• **What you need to do**
Rewrite the entries below, swapping every "How do I perform" for "How can I do" and changing nothing else.

• **Input rows**
================

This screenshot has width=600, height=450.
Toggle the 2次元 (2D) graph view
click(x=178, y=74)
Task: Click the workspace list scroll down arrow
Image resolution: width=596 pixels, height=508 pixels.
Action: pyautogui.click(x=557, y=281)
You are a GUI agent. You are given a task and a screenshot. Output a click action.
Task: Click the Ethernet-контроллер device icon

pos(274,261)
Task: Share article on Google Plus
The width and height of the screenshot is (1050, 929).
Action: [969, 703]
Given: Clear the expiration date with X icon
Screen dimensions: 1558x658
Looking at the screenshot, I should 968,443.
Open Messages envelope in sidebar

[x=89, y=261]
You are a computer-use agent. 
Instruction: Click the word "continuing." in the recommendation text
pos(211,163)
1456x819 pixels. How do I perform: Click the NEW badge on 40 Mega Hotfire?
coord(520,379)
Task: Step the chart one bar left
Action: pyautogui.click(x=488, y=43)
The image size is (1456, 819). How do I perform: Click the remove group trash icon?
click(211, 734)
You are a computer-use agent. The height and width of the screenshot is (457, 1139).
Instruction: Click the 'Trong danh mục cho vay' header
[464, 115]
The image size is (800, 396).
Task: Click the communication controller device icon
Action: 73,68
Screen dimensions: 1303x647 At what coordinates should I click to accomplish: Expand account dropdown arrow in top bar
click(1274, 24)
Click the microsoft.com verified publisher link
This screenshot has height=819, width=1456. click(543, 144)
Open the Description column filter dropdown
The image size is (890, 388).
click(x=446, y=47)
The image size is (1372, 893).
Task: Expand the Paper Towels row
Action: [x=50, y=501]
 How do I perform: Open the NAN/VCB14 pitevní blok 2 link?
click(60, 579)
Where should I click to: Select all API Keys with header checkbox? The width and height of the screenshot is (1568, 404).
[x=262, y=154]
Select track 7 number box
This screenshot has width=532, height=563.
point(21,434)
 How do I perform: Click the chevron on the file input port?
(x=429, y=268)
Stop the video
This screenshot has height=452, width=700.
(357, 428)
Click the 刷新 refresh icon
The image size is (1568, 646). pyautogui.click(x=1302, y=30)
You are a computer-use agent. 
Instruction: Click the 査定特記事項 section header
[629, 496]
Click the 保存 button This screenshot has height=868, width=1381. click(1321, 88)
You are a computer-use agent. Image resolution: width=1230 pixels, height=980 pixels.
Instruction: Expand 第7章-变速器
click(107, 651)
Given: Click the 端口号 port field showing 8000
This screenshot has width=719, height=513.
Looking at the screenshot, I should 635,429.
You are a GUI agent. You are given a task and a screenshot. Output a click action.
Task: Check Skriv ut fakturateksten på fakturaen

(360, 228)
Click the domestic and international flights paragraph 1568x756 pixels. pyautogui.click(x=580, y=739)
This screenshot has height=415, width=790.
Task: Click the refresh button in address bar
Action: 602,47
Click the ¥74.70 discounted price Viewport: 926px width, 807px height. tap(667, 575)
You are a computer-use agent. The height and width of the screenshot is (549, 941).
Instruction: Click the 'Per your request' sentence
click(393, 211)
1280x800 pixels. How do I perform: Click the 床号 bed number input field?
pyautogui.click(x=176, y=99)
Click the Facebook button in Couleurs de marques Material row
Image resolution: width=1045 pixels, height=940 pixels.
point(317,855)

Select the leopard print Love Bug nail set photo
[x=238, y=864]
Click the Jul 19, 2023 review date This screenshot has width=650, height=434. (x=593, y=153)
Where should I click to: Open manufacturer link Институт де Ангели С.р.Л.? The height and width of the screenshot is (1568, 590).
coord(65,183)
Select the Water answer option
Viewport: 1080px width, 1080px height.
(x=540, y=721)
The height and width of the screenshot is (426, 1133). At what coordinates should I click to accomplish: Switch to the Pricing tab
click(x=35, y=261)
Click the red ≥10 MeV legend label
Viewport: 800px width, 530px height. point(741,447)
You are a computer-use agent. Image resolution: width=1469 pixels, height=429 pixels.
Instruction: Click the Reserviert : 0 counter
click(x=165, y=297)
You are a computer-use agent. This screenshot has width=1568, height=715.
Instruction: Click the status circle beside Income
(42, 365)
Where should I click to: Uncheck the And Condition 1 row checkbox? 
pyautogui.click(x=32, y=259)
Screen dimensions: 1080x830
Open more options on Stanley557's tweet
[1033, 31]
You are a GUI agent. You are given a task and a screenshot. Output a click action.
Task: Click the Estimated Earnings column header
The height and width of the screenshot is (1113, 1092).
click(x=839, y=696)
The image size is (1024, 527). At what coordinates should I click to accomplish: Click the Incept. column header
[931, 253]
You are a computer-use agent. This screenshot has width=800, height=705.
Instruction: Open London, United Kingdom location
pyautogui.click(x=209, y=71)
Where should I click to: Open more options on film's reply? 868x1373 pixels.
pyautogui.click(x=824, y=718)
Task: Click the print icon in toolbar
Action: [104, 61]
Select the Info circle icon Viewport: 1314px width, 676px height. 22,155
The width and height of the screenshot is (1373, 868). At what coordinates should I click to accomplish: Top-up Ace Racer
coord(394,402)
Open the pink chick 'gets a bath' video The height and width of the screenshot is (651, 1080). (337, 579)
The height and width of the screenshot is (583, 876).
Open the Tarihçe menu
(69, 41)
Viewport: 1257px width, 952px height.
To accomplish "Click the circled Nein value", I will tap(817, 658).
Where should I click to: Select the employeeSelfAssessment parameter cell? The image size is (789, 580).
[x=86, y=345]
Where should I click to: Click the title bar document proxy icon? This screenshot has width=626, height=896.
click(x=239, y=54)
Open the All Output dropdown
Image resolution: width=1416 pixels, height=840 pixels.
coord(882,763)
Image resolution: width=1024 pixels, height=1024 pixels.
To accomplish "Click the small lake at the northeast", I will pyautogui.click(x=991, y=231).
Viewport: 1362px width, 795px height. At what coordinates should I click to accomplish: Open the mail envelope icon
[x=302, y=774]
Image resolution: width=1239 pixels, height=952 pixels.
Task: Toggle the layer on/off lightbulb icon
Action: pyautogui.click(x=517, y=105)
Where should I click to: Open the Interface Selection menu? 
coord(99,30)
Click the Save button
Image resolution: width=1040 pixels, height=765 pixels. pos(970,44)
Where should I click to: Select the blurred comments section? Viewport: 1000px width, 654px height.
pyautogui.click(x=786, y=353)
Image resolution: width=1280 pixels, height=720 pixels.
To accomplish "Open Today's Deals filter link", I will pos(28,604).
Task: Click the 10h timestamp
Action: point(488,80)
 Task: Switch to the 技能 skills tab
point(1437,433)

================

• **Response to the task**
This screenshot has width=600, height=450.
Toggle the 2次元 (2D) graph view
click(x=178, y=74)
Task: Click the workspace list scroll down arrow
Image resolution: width=596 pixels, height=508 pixels.
Action: pyautogui.click(x=557, y=281)
You are a GUI agent. You are given a task and a screenshot. Output a click action.
Task: Click the Ethernet-контроллер device icon

pos(274,261)
Task: Share article on Google Plus
The width and height of the screenshot is (1050, 929).
Action: [969, 703]
Given: Clear the expiration date with X icon
Screen dimensions: 1558x658
Looking at the screenshot, I should 968,443.
Open Messages envelope in sidebar

[x=89, y=261]
You are a computer-use agent. 
Instruction: Click the word "continuing." in the recommendation text
pos(211,163)
1456x819 pixels. How can I do: Click the NEW badge on 40 Mega Hotfire?
coord(520,379)
Task: Step the chart one bar left
Action: pyautogui.click(x=488, y=43)
The image size is (1456, 819). How can I do: Click the remove group trash icon?
click(211, 734)
You are a computer-use agent. The height and width of the screenshot is (457, 1139).
Instruction: Click the 'Trong danh mục cho vay' header
[464, 115]
The image size is (800, 396).
Task: Click the communication controller device icon
Action: 73,68
Screen dimensions: 1303x647 At what coordinates should I click to accomplish: Expand account dropdown arrow in top bar
click(1274, 24)
Click the microsoft.com verified publisher link
This screenshot has height=819, width=1456. click(543, 144)
Open the Description column filter dropdown
The image size is (890, 388).
click(x=446, y=47)
The image size is (1372, 893).
Task: Expand the Paper Towels row
Action: [x=50, y=501]
 How can I do: Open the NAN/VCB14 pitevní blok 2 link?
click(60, 579)
Where should I click to: Select all API Keys with header checkbox? The width and height of the screenshot is (1568, 404).
[x=262, y=154]
Select track 7 number box
This screenshot has width=532, height=563.
point(21,434)
 How can I do: Click the chevron on the file input port?
(x=429, y=268)
Stop the video
This screenshot has height=452, width=700.
(357, 428)
Click the 刷新 refresh icon
The image size is (1568, 646). pyautogui.click(x=1302, y=30)
You are a computer-use agent. 
Instruction: Click the 査定特記事項 section header
[629, 496]
Click the 保存 button This screenshot has height=868, width=1381. click(1321, 88)
You are a computer-use agent. Image resolution: width=1230 pixels, height=980 pixels.
Instruction: Expand 第7章-变速器
click(107, 651)
Given: Click the 端口号 port field showing 8000
This screenshot has width=719, height=513.
Looking at the screenshot, I should 635,429.
You are a GUI agent. You are given a task and a screenshot. Output a click action.
Task: Check Skriv ut fakturateksten på fakturaen

(360, 228)
Click the domestic and international flights paragraph 1568x756 pixels. pyautogui.click(x=580, y=739)
This screenshot has height=415, width=790.
Task: Click the refresh button in address bar
Action: 602,47
Click the ¥74.70 discounted price Viewport: 926px width, 807px height. tap(667, 575)
You are a computer-use agent. The height and width of the screenshot is (549, 941).
Instruction: Click the 'Per your request' sentence
click(393, 211)
1280x800 pixels. How can I do: Click the 床号 bed number input field?
pyautogui.click(x=176, y=99)
Click the Facebook button in Couleurs de marques Material row
Image resolution: width=1045 pixels, height=940 pixels.
point(317,855)

Select the leopard print Love Bug nail set photo
[x=238, y=864]
Click the Jul 19, 2023 review date This screenshot has width=650, height=434. (x=593, y=153)
Where should I click to: Open manufacturer link Институт де Ангели С.р.Л.? The height and width of the screenshot is (1568, 590).
coord(65,183)
Select the Water answer option
Viewport: 1080px width, 1080px height.
(x=540, y=721)
The height and width of the screenshot is (426, 1133). At what coordinates should I click to accomplish: Switch to the Pricing tab
click(x=35, y=261)
Click the red ≥10 MeV legend label
Viewport: 800px width, 530px height. point(741,447)
You are a computer-use agent. Image resolution: width=1469 pixels, height=429 pixels.
Instruction: Click the Reserviert : 0 counter
click(x=165, y=297)
You are a computer-use agent. This screenshot has width=1568, height=715.
Instruction: Click the status circle beside Income
(42, 365)
Where should I click to: Uncheck the And Condition 1 row checkbox? 
pyautogui.click(x=32, y=259)
Screen dimensions: 1080x830
Open more options on Stanley557's tweet
[1033, 31]
You are a GUI agent. You are given a task and a screenshot. Output a click action.
Task: Click the Estimated Earnings column header
The height and width of the screenshot is (1113, 1092).
click(x=839, y=696)
The image size is (1024, 527). At what coordinates should I click to accomplish: Click the Incept. column header
[931, 253]
You are a computer-use agent. This screenshot has width=800, height=705.
Instruction: Open London, United Kingdom location
pyautogui.click(x=209, y=71)
Where should I click to: Open more options on film's reply? 868x1373 pixels.
pyautogui.click(x=824, y=718)
Task: Click the print icon in toolbar
Action: [104, 61]
Select the Info circle icon Viewport: 1314px width, 676px height. 22,155
The width and height of the screenshot is (1373, 868). At what coordinates should I click to accomplish: Top-up Ace Racer
coord(394,402)
Open the pink chick 'gets a bath' video The height and width of the screenshot is (651, 1080). (337, 579)
The height and width of the screenshot is (583, 876).
Open the Tarihçe menu
(69, 41)
Viewport: 1257px width, 952px height.
To accomplish "Click the circled Nein value", I will tap(817, 658).
Where should I click to: Select the employeeSelfAssessment parameter cell? The image size is (789, 580).
[x=86, y=345]
Where should I click to: Click the title bar document proxy icon? This screenshot has width=626, height=896.
click(x=239, y=54)
Open the All Output dropdown
Image resolution: width=1416 pixels, height=840 pixels.
coord(882,763)
Image resolution: width=1024 pixels, height=1024 pixels.
To accomplish "Click the small lake at the northeast", I will pyautogui.click(x=991, y=231).
Viewport: 1362px width, 795px height. At what coordinates should I click to accomplish: Open the mail envelope icon
[x=302, y=774]
Image resolution: width=1239 pixels, height=952 pixels.
Task: Toggle the layer on/off lightbulb icon
Action: pyautogui.click(x=517, y=105)
Where should I click to: Open the Interface Selection menu? 
coord(99,30)
Click the Save button
Image resolution: width=1040 pixels, height=765 pixels. pos(970,44)
Where should I click to: Select the blurred comments section? Viewport: 1000px width, 654px height.
pyautogui.click(x=786, y=353)
Image resolution: width=1280 pixels, height=720 pixels.
To accomplish "Open Today's Deals filter link", I will pos(28,604).
Task: Click the 10h timestamp
Action: point(488,80)
 Task: Switch to the 技能 skills tab
point(1437,433)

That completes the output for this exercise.